═══ SUPPLIED MATERIAL ═══

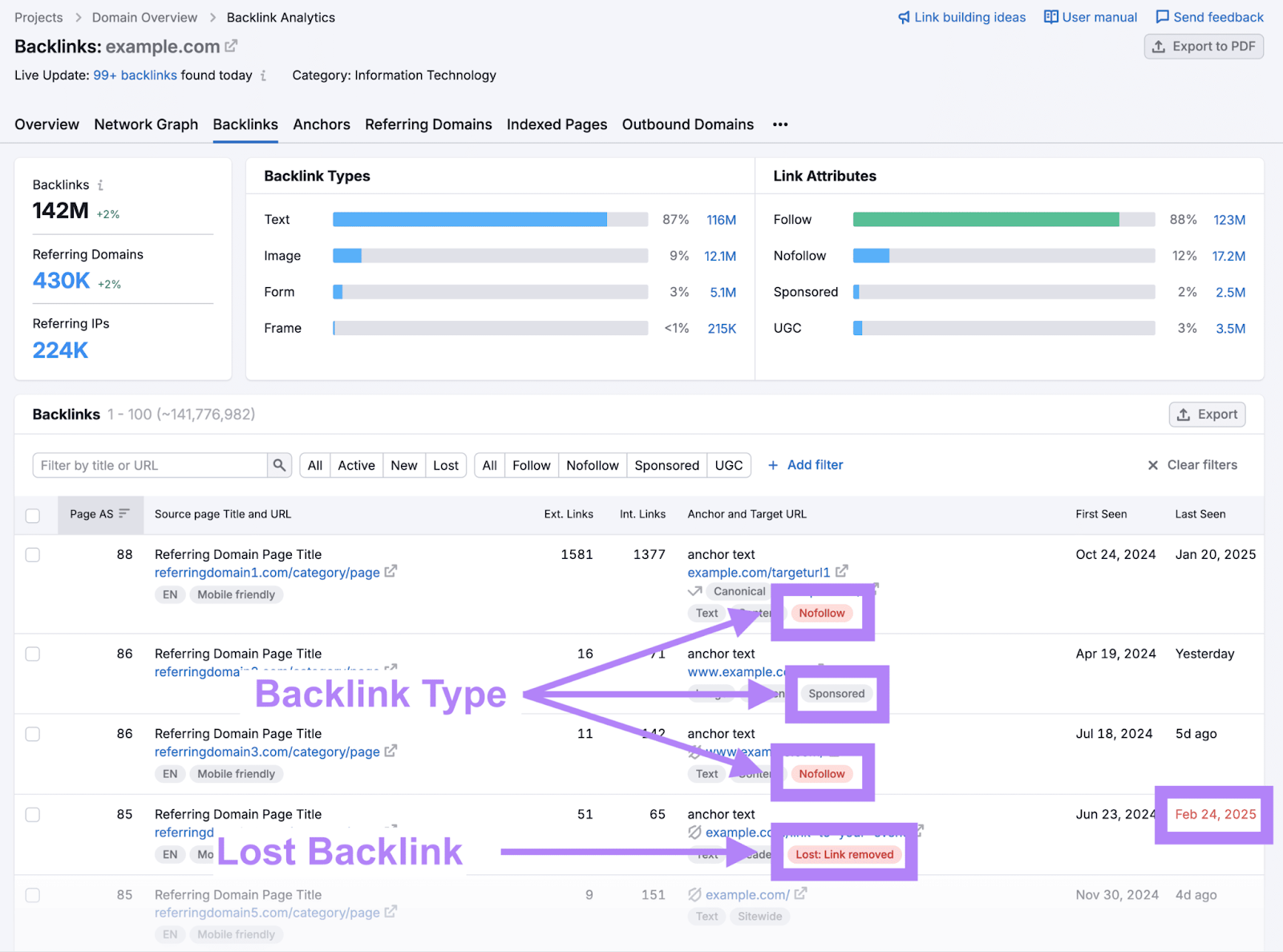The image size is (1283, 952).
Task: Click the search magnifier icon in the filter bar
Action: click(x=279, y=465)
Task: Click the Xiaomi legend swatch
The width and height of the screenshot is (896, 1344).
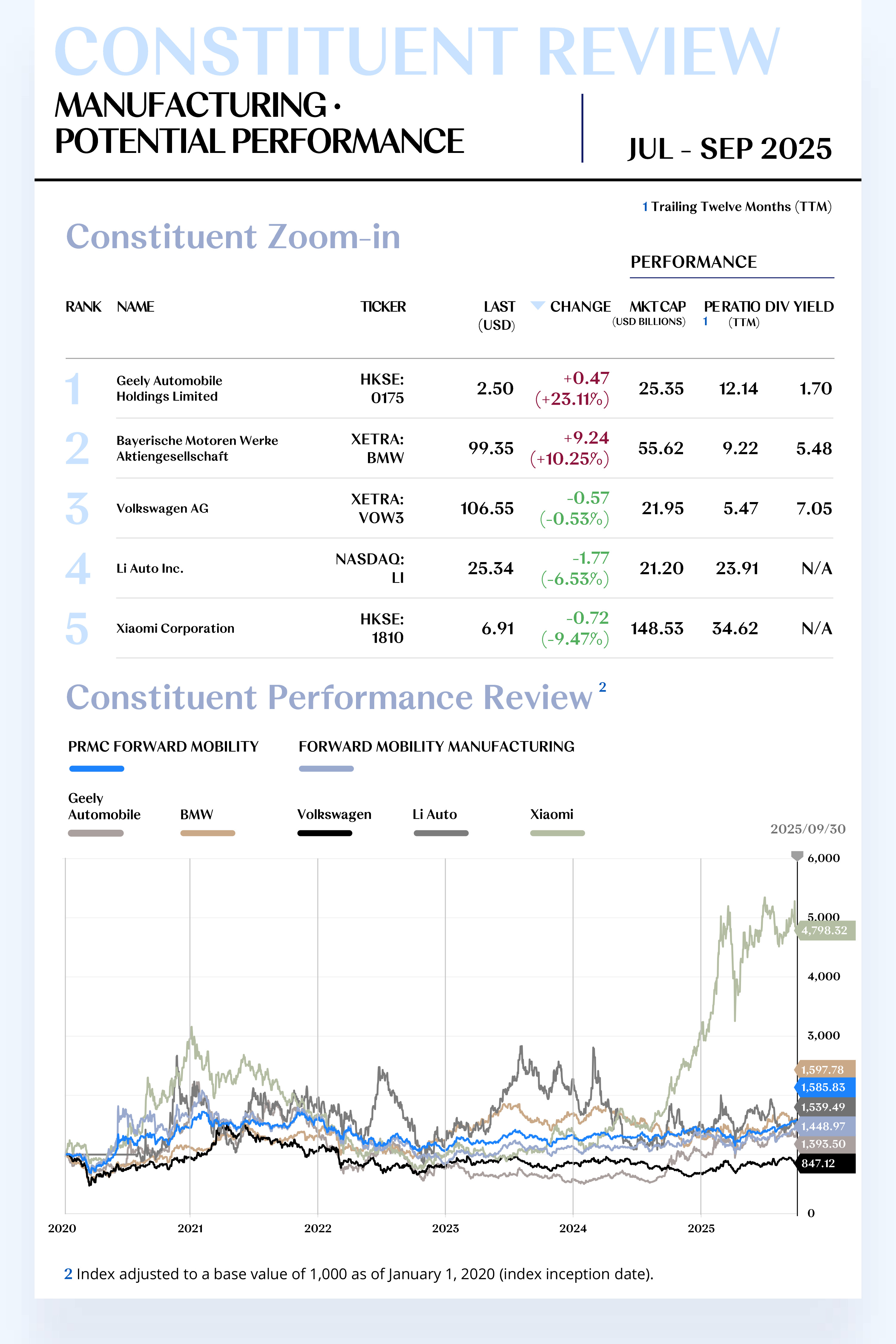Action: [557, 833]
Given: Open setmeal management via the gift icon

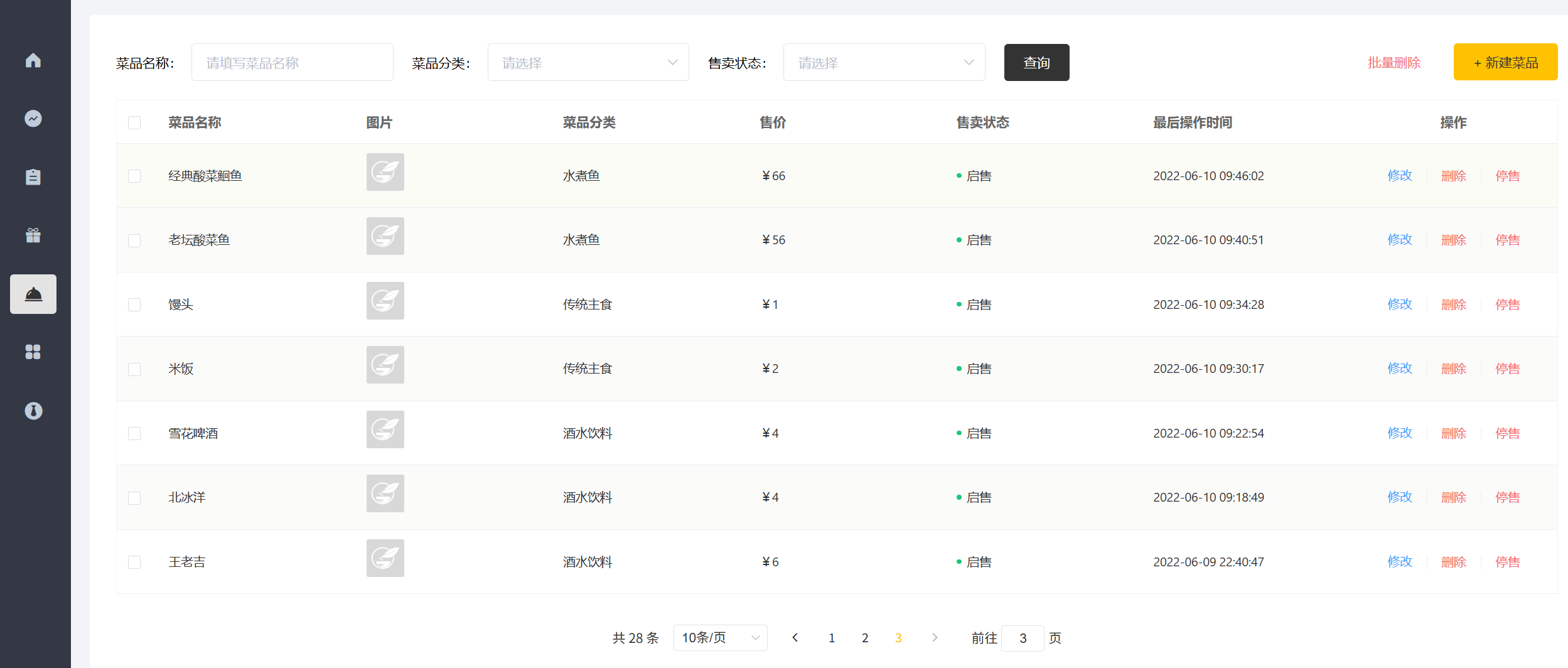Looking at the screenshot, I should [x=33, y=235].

═══

→ **AIM OF THE TASK**
Setting the pictures aside, return exactly the lines from the line with "The width and" through the last line of the listing above.

→ **ANSWER TO THE EXERCISE**
The width and height of the screenshot is (896, 1344).
Action: [557, 833]
Given: Open setmeal management via the gift icon

Looking at the screenshot, I should [x=33, y=235].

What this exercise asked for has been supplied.